Le jeune homme tint sa promesse. Neuf heures sonnaient lorsqu’il pénétra chez les Octave Perrault, rue Notre-Dame, à quelques pas de la rue Bon-Secours. L’on était en train de danser un quadrille. L’animation joyeuse des couples faisait plaisir à voir. Dès son entrée, Olivier Précourt aperçut le maître de la maison qui causait, tout près de l’entrée, avec un ami. Il fut reçu avec une politesse un peu contrainte par M. Perrault. Mais le compagnon de celui-ci fut enchanté, lui, de retrouver le fils d’un compagnon d’enfance. Il invita le jeune homme à s’asseoir près de lui. Il s’informa de ses faits et gestes.

Olivier Précourt, tout en répondant avec bonne grâce, examinait les danseurs et les danseuses. Il reconnut vite sa sœur, puis les Debartzch. Toutes dansaient avec des officiers de Sa Majesté, dont les uniformes barraient de raies sanglantes le salon gris des Perrault.
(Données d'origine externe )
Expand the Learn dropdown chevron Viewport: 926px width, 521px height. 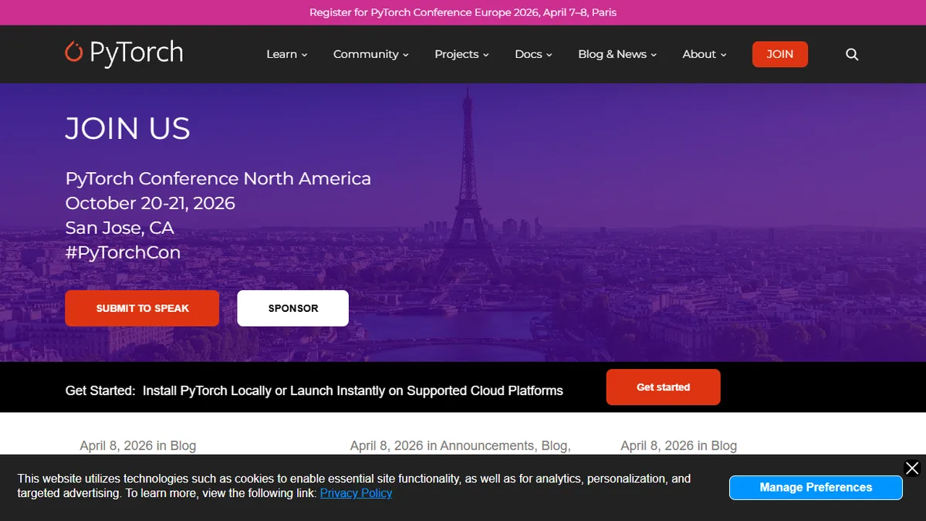click(304, 55)
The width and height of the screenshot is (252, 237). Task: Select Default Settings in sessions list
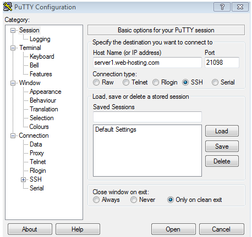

Tout à coup, il aperçut Mathilde, assise sur un divan, presque au fond du salon. Sa robe de mousseline bleue idéalisait son teint, ses cheveux, ses yeux. Sa tête, en ce moment, était tournée vers un élégant capitaine, qui lui parlait avec une sorte de ferveur contenue. Et dans ce capitaine, Olivier reconnut le cavalier du matin. Son cœur se serra. Puis, voici qu’à cet instant, le père de la blonde Mathilde s’exprimait avec orgueil sur la dernière conquête de sa jeune fille.

— Eh ! oui, confiait-il à son voisin, assez haut pour qu’Olivier l’entende, c’est un riche prétendant que le capitaine Herbert Walker. Je crois qu’il ne déplaît pas à Mathilde. À moi, il plaît énormément en tout cas.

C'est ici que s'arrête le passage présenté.